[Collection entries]

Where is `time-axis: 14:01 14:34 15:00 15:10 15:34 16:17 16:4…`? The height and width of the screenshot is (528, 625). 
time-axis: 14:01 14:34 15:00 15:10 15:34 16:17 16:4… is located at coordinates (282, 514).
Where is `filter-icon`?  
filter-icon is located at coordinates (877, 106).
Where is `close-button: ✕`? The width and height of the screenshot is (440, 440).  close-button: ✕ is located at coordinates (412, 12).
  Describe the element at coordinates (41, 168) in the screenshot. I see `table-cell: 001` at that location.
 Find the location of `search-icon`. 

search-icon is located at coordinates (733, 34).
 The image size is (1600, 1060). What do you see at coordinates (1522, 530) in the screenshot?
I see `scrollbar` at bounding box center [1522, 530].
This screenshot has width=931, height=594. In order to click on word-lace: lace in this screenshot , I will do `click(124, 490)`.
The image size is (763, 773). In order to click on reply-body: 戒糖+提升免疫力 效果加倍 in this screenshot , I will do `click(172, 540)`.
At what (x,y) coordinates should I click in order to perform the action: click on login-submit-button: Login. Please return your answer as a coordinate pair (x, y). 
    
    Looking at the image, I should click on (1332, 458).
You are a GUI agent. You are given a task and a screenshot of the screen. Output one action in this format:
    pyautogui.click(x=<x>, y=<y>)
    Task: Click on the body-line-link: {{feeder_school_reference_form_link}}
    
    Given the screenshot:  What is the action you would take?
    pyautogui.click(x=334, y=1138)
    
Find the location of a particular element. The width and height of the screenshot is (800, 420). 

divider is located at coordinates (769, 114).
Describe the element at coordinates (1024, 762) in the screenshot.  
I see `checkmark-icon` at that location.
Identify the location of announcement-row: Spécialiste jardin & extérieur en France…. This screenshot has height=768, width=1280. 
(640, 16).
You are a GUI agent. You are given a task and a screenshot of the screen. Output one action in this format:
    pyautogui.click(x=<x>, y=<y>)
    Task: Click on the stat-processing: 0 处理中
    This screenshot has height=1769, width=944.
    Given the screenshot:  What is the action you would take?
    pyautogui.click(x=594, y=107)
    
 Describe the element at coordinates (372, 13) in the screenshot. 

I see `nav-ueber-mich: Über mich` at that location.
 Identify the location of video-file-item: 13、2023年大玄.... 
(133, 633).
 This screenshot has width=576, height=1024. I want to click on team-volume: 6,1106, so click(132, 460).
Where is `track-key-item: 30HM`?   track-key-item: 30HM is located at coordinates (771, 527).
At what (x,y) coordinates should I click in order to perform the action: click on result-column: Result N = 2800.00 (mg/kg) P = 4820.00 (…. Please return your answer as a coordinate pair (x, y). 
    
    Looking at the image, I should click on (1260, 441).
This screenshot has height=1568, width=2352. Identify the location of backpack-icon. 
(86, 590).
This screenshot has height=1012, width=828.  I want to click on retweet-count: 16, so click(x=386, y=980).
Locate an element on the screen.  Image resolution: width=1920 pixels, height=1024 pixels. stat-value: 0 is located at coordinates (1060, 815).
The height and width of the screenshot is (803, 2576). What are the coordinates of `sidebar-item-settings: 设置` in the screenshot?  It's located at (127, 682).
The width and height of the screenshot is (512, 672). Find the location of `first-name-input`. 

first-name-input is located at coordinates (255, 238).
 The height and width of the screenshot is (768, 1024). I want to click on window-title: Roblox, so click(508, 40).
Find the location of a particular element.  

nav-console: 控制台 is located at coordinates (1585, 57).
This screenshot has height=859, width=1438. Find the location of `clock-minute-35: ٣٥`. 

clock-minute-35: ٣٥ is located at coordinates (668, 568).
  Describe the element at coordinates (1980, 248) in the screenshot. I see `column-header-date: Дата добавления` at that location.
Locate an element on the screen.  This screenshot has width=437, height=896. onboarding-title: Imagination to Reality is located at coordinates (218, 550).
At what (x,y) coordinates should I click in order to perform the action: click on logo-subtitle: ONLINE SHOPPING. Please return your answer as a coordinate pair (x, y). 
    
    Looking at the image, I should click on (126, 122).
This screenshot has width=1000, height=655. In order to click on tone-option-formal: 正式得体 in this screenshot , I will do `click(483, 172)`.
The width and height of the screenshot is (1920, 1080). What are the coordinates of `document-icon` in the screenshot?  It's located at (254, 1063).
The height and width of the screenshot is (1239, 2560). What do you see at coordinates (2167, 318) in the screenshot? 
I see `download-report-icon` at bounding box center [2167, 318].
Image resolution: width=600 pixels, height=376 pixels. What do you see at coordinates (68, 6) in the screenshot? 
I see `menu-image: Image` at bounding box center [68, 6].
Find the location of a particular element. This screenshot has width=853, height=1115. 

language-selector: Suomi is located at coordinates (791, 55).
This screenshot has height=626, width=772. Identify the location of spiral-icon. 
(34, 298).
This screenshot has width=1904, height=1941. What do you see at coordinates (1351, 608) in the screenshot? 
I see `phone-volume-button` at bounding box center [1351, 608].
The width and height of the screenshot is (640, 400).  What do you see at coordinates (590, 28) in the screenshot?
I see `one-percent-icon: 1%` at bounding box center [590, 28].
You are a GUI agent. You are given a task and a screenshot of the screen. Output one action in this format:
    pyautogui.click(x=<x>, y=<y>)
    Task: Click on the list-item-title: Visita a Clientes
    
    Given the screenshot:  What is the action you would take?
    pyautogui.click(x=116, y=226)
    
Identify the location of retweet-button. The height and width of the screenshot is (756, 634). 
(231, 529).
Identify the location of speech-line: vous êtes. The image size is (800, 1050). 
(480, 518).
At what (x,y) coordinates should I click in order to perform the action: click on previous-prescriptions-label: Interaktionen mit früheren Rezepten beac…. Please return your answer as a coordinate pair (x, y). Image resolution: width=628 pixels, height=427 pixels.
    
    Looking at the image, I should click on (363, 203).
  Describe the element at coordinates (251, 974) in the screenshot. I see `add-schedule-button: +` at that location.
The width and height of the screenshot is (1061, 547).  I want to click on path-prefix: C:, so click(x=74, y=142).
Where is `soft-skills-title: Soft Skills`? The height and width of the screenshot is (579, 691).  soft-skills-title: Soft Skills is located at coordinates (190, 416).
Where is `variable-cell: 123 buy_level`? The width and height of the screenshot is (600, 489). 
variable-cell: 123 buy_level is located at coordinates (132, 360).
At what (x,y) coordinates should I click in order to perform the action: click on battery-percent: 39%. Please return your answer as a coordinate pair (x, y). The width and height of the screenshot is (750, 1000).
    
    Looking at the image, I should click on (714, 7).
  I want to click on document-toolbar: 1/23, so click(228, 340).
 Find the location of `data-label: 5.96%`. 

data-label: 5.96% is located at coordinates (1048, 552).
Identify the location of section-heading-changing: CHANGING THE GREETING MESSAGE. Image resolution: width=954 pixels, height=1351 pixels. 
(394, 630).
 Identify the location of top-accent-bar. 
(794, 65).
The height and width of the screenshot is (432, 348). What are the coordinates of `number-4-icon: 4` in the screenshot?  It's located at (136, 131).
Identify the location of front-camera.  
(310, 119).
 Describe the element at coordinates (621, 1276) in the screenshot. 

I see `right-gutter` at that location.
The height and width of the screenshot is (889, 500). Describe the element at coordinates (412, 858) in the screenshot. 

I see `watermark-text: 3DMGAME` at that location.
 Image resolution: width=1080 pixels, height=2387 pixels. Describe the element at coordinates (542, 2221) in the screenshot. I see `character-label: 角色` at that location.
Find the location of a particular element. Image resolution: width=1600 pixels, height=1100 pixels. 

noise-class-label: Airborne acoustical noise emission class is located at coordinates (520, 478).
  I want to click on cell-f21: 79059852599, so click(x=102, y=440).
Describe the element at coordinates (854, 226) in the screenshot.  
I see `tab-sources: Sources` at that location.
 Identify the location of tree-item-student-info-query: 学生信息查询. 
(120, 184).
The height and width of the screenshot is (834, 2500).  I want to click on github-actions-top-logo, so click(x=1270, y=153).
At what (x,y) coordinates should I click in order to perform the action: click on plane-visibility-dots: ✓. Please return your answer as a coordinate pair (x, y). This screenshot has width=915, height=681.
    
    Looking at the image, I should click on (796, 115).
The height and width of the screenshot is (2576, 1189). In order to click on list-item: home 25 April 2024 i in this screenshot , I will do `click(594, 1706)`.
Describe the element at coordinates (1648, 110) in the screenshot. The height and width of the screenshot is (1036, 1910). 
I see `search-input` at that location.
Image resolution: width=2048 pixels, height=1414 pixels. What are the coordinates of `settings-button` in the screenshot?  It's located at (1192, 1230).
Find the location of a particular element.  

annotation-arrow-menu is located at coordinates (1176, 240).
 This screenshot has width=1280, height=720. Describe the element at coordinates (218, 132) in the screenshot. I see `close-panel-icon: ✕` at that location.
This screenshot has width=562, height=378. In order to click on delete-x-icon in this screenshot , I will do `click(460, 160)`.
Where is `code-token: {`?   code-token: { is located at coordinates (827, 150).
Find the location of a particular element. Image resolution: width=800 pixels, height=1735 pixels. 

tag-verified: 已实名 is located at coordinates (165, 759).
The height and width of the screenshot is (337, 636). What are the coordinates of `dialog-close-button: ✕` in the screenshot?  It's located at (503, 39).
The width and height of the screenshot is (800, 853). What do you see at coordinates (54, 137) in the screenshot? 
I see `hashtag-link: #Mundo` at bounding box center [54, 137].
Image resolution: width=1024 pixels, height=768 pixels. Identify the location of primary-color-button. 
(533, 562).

> _Exercise aim_
Print everything from the line containing "This screenshot has width=1904, height=1941." down to the line containing "center [590, 28].", reproducing those lines exactly.

> _Output of the exercise_
This screenshot has width=1904, height=1941. What do you see at coordinates (1351, 608) in the screenshot? 
I see `phone-volume-button` at bounding box center [1351, 608].
The width and height of the screenshot is (640, 400).  What do you see at coordinates (590, 28) in the screenshot?
I see `one-percent-icon: 1%` at bounding box center [590, 28].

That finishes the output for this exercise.